Records supplied below:
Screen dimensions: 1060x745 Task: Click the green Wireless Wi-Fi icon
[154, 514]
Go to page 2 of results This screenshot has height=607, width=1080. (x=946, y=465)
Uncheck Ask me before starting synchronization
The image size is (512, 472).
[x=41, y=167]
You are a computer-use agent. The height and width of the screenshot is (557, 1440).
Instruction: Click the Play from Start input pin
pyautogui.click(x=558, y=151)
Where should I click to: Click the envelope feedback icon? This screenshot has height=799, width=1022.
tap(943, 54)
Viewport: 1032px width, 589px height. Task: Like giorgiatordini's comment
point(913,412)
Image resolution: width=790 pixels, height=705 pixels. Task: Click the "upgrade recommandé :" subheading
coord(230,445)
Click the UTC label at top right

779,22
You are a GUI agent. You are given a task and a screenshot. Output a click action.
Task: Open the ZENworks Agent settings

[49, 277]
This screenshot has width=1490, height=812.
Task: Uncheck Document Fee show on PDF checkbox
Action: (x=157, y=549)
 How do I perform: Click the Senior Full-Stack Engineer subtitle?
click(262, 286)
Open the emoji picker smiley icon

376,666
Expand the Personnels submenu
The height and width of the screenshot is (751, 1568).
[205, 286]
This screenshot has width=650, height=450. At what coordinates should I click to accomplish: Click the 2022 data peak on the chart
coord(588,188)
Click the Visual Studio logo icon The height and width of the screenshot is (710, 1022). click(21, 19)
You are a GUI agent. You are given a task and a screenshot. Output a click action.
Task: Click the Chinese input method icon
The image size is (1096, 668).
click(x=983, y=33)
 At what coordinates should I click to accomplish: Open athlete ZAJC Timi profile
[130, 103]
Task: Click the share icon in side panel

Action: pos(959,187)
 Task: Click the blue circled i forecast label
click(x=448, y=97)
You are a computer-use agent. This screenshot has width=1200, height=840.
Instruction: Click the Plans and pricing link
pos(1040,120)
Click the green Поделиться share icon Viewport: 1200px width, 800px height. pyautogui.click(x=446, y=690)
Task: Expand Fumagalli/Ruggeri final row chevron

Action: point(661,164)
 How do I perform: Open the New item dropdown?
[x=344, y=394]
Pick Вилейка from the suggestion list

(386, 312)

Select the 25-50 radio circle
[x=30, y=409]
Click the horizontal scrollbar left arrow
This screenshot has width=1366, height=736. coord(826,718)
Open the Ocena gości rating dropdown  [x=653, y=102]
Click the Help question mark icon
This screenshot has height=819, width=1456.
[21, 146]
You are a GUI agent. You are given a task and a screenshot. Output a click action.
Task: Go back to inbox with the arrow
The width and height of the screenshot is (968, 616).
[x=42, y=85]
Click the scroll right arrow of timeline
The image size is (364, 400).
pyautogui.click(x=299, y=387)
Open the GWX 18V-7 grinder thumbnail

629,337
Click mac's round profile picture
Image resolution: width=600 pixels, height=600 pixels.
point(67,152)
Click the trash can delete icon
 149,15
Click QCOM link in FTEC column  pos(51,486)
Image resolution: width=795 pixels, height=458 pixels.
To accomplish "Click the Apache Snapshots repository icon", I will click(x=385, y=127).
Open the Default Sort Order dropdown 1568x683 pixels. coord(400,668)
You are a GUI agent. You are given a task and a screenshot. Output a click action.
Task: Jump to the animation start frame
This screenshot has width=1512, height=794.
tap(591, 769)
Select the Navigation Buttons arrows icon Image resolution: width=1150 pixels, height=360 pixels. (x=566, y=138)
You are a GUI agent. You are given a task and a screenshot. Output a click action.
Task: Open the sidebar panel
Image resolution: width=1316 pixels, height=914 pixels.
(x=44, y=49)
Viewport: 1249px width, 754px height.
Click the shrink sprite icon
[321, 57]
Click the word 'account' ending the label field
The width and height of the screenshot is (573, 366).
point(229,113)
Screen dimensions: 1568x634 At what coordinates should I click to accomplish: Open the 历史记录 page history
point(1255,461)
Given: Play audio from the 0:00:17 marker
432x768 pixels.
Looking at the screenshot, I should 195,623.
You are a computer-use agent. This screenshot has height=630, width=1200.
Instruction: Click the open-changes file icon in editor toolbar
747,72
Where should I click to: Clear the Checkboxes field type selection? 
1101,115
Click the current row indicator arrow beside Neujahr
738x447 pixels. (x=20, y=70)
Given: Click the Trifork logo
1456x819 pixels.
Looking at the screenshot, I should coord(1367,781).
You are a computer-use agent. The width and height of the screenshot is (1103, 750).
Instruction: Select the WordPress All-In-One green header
End of Records supplied.
◆ Task to carry out
Nothing but the lines from the one with "1456x819 pixels." through the last line of the data should appear; print them exactly.

◆ Task response
1456x819 pixels.
Looking at the screenshot, I should coord(1367,781).
You are a computer-use agent. The width and height of the screenshot is (1103, 750).
Instruction: Select the WordPress All-In-One green header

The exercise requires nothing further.